[v3,09/13] KVM: xen: automatically use the vcpu_info embedded in shared_info

Message ID 20230918144111.641369-10-paul@xen.org
State New
Headers
Series KVM: xen: update shared_info and vcpu_info handling |

Commit Message

Paul Durrant Sept. 18, 2023, 2:41 p.m. UTC
  From: Paul Durrant <pdurrant@amazon.com>

The VMM should only need to set the KVM_XEN_VCPU_ATTR_TYPE_VCPU_INFO
attribute in response to a VCPUOP_register_vcpu_info hypercall. We can
handle the default case internally since we already know where the
shared_info page is. Modify get_vcpu_info_cache() to pass back a pointer
to the shared info pfn cache (and appropriate offset) for any of the
first 32 vCPUs if the attribute has not been set.

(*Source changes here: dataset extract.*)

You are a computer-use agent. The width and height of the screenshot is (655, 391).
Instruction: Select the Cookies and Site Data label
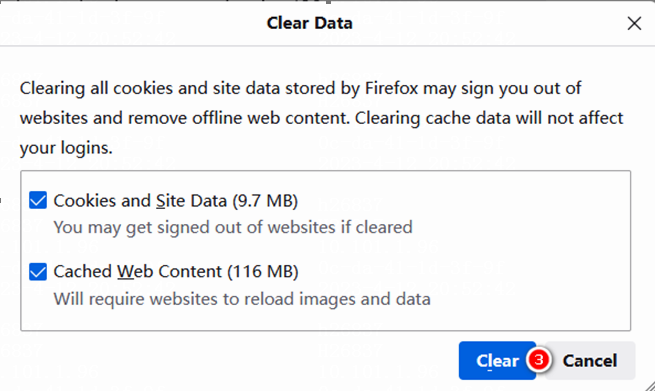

A VMM will be able to determine whether it needs to set up default
vcpu_info using the previously defined KVM_XEN_HVM_CONFIG_SHARED_INFO_HVA
Xen capability flag, which will be advertized in a subsequent patch.

Also update the KVM API documentation to describe the new behaviour.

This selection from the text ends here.